Un hombre delgado, bajito, de cabello entrecano y rostro deteriorado por líneas de tiempo con un bronceado voluntario, camina decidido hacia mí. La situación es poco convencional. Estamos en una playa pública cerca de donde vivo en Quintana Roo. Yo sentada en un camastro con lentes y una gorra, bajo la sombra de una palapa despeinada por el tiempo y el viento. Miro el libro de Sennett entre mis manos pero algo me impide dejar de observar a través de los lentes oscuros al señor que viene hacia mí.
Nos observamos en silencio; hay algo en su presencia que no es intrusivo ni grosero. Tiene puesta una camiseta para nadar y bloquear el sol; su traje de baño parece el de un surfista, demasiado grande y colorido.
“Usted es Lydia Cacho”, me dice afirmando. Sonrío desganada. Me explica que lleva años esperando encontrarme en algún lugar del estado, porque ambos vivimos cerca, pero en diferentes pueblos. Pregunta educado si puede sentarse a mi lado, se acomoda en la pequeña mesa de madera donde está una cerveza a medio beber. Comienza a hablar como si estuviéramos preparados para una entrevista. Es sábado, pienso; quiero terminar la novela que tengo en mis manos, no trabajar. No me atrevo a decirlo y el hombre comienza a hablar.
“Mi abuelo se suicidó a los 58 años, mi padre se suicidó a los 47 años, mi tío paterno se arrancó la vida a los 30 y yo sigo vivo gracias a un niño que usted entrevistó hace 14 años”. No hay un dejo de martirio o enojo en su voz. Narra una historia que debe ser escuchada.
La entrevista que el hombre leyó hace 14 años es la de un niño abusado sexualmente y a su vez forzado por su violador a abusar de su hermana pequeña frente al adulto.
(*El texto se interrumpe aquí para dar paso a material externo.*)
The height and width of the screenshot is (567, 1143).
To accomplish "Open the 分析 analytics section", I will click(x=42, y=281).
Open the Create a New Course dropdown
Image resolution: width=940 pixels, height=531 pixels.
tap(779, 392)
Mi estómago da un vuelco; inevitable pensar que de nueva cuenta alguien en un lugar público cree que soy la cronista oficial de la pederastia infantil; una especie de procuradora cívica de justicia ilusoria. El hombre sigue hablando.
“Yo estaba a punto de quitarme la vida cuando mi esposa me trajo el periódico con su columna, luego me regaló su libro Los demonios del edén. Usted no lo sabe, pero la historia de ese niño es la historia de mi abuelo, y después de mi padre, cuyo hermano abusó de él, luego de ser abusado durante la infancia por el abuelo. Yo no quise hijos”.
La esposa no conocía la historia detrás de los suicidios; se murmuraba que eran depresivos, que tal vez el alcohol, el machismo y la severidad masculina en la familia. Cuando ella leyó la historia del niño, expresó a su marido que había sentido compasión por un chico forzado a abusar a una niña, que por primera vez pudo ver con los ojos completamente abiertos la posibilidad de que los victimarios casi siempre han sido víctimas. Eso lo incitó a leer el libro. Luego confesó todo a su esposa.
Él no abusó de nadie, pero fue abusado durante cinco años de su niñez. Aprendió todos los trucos para huir, para desvincularse del miedo, para justificar a sus agresores, para inventarse enfermedades; creció desconfiado y temeroso del amor. Bebió hasta el alcoholismo extremo del que salió hace 10 años. “Usted escribió ese libro para que yo no me matara. No lo sabe, pero es así. Yo no quería a mi abuelo y a mi padre en cárcel, los quería lejos, pero también cerca porque los amaba y necesitaba afecto”. Hablamos de cómo un niño herido puedo convertirse en un hombre destartalado. Mi amigo que estaba nadando regresó; a él no le importó seguir conversando frente a él. Después se levantó y se despidió.
Este fin de semana de 2017 un hombre me recordó por qué nuestro trabajo de narrar las verdades de niños y niñas es útil; por qué no podemos parar de explicar, de investigar y desentrañar historias desde todos los ángulos; explicar el origen del comportamiento violento. Nosotras las periodistas no estamos aquí para salvar vidas, pero sí para que la gente recuerde que su historia importa, que su vida también. Cada vez que alguien expresa algún efecto transformador de nuestro trabajo en su existencia, nuestra vida cambia también, nos recuerda que nuestras vidas están entrelazadas por la verdad o desfiguradas y alejadas por la mentira y el silencio.